The museum—whose mission is to “exhibit, educate, and honor” World War II combat aircraft and the pilots and American citizens who played a part in this rich period of history—has been open to the public since Veterans Day 1996. Located on Gene Autry Trail (on the “back side” of Palm Springs International Airport and adjacent to the main runway), this 89,000-square-foot, climate-controlled facility houses up to 50 flyable aircraft, with an outdoor tarmac displaying even more planes and giving museum visitors the opportunity to watch today’s commercial aircraft come and go. Multiple photo and video exhibits are scattered throughout the four large hangers, along with aircraft scale models, maps detailing military war strategies, and an extensive research library.
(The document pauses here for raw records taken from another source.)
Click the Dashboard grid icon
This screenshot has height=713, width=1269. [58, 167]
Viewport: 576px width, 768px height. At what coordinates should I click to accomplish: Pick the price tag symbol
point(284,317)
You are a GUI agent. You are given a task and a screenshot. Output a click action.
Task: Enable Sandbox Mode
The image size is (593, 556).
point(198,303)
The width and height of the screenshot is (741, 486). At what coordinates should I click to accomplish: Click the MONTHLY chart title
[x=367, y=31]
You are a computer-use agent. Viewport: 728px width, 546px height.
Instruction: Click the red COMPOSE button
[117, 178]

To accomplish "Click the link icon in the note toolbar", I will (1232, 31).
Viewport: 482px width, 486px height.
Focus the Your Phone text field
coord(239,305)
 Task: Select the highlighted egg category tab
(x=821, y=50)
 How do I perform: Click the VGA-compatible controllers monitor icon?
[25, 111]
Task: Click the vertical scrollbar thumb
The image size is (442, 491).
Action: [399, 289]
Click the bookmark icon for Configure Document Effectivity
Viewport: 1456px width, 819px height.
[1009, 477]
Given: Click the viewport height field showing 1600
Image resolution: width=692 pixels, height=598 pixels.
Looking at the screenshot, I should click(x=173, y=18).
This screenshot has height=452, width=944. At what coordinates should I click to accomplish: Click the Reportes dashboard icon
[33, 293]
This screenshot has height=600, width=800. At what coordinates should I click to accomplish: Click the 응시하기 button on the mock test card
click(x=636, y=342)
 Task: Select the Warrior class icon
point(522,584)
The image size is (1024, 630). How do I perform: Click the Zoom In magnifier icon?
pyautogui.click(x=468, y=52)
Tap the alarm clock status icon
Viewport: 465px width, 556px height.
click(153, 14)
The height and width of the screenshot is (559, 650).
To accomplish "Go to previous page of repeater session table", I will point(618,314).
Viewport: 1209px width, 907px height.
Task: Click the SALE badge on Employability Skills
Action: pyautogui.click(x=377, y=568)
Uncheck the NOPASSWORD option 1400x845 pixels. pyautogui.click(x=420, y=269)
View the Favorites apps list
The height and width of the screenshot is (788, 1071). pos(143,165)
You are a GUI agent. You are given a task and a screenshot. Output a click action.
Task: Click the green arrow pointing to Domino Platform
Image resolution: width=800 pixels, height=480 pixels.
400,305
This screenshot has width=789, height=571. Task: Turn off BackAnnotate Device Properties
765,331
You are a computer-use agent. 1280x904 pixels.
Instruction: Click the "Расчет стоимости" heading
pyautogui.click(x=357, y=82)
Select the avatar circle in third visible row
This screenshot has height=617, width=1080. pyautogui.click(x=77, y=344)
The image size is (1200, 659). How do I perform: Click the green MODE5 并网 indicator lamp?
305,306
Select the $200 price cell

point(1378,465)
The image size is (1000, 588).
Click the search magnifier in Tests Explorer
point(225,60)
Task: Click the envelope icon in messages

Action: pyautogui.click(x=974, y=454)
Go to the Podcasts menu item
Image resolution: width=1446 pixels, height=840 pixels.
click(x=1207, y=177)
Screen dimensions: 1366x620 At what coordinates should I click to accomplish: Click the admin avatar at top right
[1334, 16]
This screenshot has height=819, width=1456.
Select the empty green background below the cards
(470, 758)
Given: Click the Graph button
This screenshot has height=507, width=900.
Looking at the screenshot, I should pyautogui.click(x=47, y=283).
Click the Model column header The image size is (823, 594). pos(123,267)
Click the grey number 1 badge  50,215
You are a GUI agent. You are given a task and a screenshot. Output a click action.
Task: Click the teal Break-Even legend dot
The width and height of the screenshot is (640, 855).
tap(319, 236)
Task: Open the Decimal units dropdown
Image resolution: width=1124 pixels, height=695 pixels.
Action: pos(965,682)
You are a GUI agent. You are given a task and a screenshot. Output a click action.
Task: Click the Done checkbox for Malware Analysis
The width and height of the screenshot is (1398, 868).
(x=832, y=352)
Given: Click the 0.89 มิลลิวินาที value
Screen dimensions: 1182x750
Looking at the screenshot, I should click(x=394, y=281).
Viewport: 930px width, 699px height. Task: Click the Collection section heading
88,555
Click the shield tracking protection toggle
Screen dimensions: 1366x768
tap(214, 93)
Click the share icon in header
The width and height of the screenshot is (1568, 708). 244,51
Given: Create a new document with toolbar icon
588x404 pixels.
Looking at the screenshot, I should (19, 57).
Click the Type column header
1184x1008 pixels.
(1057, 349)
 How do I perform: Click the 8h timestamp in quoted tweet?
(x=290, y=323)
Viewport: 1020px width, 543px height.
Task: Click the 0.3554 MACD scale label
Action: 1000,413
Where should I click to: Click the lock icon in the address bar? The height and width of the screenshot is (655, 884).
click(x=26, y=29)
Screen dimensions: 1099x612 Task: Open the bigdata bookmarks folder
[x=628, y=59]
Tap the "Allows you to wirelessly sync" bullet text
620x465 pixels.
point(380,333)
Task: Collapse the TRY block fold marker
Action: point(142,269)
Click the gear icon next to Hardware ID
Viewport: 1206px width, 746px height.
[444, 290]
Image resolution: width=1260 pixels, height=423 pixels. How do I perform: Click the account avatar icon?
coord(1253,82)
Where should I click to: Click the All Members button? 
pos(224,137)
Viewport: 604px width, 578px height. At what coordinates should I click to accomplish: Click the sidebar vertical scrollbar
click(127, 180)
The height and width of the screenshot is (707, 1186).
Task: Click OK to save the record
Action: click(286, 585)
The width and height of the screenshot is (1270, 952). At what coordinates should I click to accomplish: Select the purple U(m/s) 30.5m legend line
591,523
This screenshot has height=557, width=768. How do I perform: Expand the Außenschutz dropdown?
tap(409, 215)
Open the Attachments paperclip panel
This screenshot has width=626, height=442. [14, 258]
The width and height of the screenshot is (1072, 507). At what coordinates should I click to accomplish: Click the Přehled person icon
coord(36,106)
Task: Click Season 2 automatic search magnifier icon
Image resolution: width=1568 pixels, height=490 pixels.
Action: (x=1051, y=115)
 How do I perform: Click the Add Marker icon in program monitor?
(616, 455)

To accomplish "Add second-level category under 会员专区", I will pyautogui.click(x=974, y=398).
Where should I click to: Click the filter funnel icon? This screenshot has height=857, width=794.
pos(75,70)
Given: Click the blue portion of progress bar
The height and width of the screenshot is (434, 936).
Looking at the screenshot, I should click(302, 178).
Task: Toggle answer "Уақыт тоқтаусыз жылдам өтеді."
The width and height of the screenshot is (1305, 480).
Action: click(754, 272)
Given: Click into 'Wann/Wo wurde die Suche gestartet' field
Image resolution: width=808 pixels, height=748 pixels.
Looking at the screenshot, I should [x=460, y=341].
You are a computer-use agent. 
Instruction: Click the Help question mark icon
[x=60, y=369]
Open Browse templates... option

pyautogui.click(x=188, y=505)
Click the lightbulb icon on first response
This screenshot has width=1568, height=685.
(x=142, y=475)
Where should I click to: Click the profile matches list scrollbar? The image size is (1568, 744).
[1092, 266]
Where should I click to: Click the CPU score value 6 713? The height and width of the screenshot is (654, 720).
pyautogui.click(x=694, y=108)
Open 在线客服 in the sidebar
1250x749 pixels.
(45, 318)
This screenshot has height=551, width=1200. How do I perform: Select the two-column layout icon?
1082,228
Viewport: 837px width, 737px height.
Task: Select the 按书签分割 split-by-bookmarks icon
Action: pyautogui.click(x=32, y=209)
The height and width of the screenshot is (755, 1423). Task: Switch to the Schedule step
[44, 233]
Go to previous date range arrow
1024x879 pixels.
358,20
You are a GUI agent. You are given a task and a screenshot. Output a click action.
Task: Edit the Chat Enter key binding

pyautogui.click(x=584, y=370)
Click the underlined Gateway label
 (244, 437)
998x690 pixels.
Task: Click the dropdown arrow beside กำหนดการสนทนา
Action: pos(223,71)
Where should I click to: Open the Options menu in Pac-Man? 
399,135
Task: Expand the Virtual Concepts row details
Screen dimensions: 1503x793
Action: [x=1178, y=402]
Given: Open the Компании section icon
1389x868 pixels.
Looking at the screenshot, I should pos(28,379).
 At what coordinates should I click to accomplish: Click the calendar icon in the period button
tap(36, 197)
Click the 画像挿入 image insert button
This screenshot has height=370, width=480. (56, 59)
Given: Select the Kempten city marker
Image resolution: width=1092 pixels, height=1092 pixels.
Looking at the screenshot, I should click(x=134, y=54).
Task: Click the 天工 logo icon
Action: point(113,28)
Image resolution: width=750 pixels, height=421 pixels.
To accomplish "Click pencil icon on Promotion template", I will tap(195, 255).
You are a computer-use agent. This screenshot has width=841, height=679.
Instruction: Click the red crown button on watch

Another of the fascinating features of the Air Museum is the opportunity to actually FLY in one of these air-worthy vintage airplanes. Check the website often for details as to the aircraft, dates, and times when the many non-profit owners in the U.S. bring their planes to Palm Springs. For example, lucky enthusiasts were given the chance to experience a flight on a rare B-17 bomber (one of the 12 left in the world still flying—out of over 12,000 that were built) through Sunday, April 30. I was one of those people, and I have to say it was the thrill of a lifetime!

The museum is very family friendly and “hands-on,” and especially enjoyable to those with a strong connection and affection for this era of aircraft and history.